The Best Fishing Rod Warranties

Broken Fishing Rod

I sat down to write a post about the best fishing rod warranties that today’s manufacturers have to offer, but you know what I found out? Everyone offers pretty much the same thing. Typically rod manufacturers offer a one year warranty on factory defects, some offer a longer term on certain models but generally covers the same thing. After a couple of uses of your new rod I’m sure you will find whatever defects may exist. In fact, given enough time and use, your rod will likely meet its end not due to a defect, but from an accident. In my experience there is one very valuable thing that a rod maker can do to differentiate themselves from the others – a rod replacement program. 

On a recent outing I broke my favorite rod, a Fenwick HMG. It was my own fault, I lost my balance while climbing over a boat seat and my foot came down on the tip of the rod. I didn’t hear a snap or feel it break but I knew right away my rod was doomed. Luckily Fenwick has a warranty and, more importantly, an accidental breakage replacement program. If your rod breaks due to a manufacturer defect they will replace it for the cost of shipping; but if you break it they will give you a generous 45% off MSRP for a new one. I emailed Fenwick support and sent them some pictures of my broken rod. After a quick phone conversation and my payment information Fenwick mailed out a new rod, which I received in about 12 days. A replacement program was not something I considered when I purchased my rod but it did get me thinking, what other manufacturers have replacement programs?

Fishing Rod Replacement Programs:

Shimano Rods:

Shimano offers a replacement program they call Shimano Express. The details include 50% off MSRP and free shipping in the US. You may have to return the broken rod in the tube that your new one is shipped. Canadians may have to pay for shipping but that’s common.


Shakespeare says they will offer a discounted replacement if your rod doesn’t qualify for warranty but does not go into detail.

One Three Fishing:

One Three Fishing has an Oops Replacement program, it only covers certain rod series and prices are available on their website. You will have to send your broken rod back and shipping is not included.

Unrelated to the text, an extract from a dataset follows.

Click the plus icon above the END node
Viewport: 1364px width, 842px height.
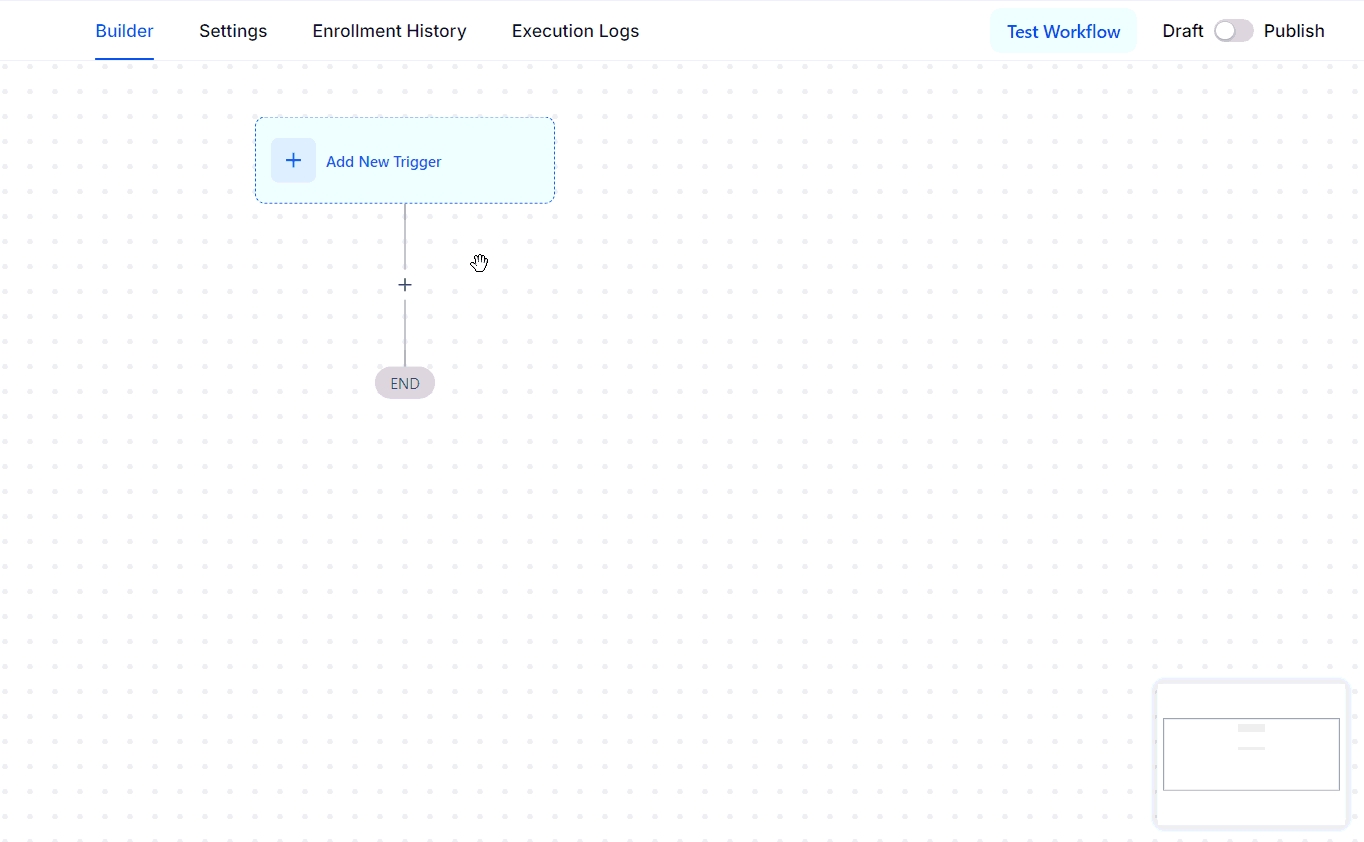point(405,285)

Similar to Shakespeare, Berkley will offer a discounted replacement but that is determined on a case by case basis.


Daiwa offers a replacement at a discount but you have to send the rod in for inspection first.


Okuma has a three tiered replacement program. The first tier is a basic warranty and you pay for shipping. The second tier is an accelerated replacement, where for a flat fee Okuma will send you a new rod. The third tier is called their high performance upgrade and Okuma will send you a new rod for the same flat fee as the second tier plus the difference in retail price.


Once you send in some details about your rod and how it broke, Fenwick will contact you with a replacement offer. I had a very good experience with Fenwick recently when I broke my HMG.

St. Croix:

St. Croix is another three tiered replacement program and is very similar to Okuma’s but prices are a bit higher – which makes sense since St. Croix rods are typically more expensive.

Abu Garcia:

Abu Garcia will offer a replacement for a nominal fee but you will have to contact them.


Once again G.Loomis will replace your rod for a nominal fee but the fee is not listed, contact G.Loomis directly for more details.

If the rod manufacturer you are looking for is not listed, they likely don’t offer a replacement program. If they do and I missed it send me a message or comment below!


The best bang for your buck will always be a rod that’s cheap to replace when you break it. I do mean “when you break it” because if you use it long enough Murphy’s law will prevail. Unfortunately cheap rods don’t have the same level of sensitivity or refinement, they are getting better every year but a quality rod will still cost some coin. As a casual angler I was happy with my cheap Ugly Stik for years, but once I started using a Fenwick I can’t say I would go back. For me, a quality rod with a great replacement program strikes the ideal balance between good performance and value for my money.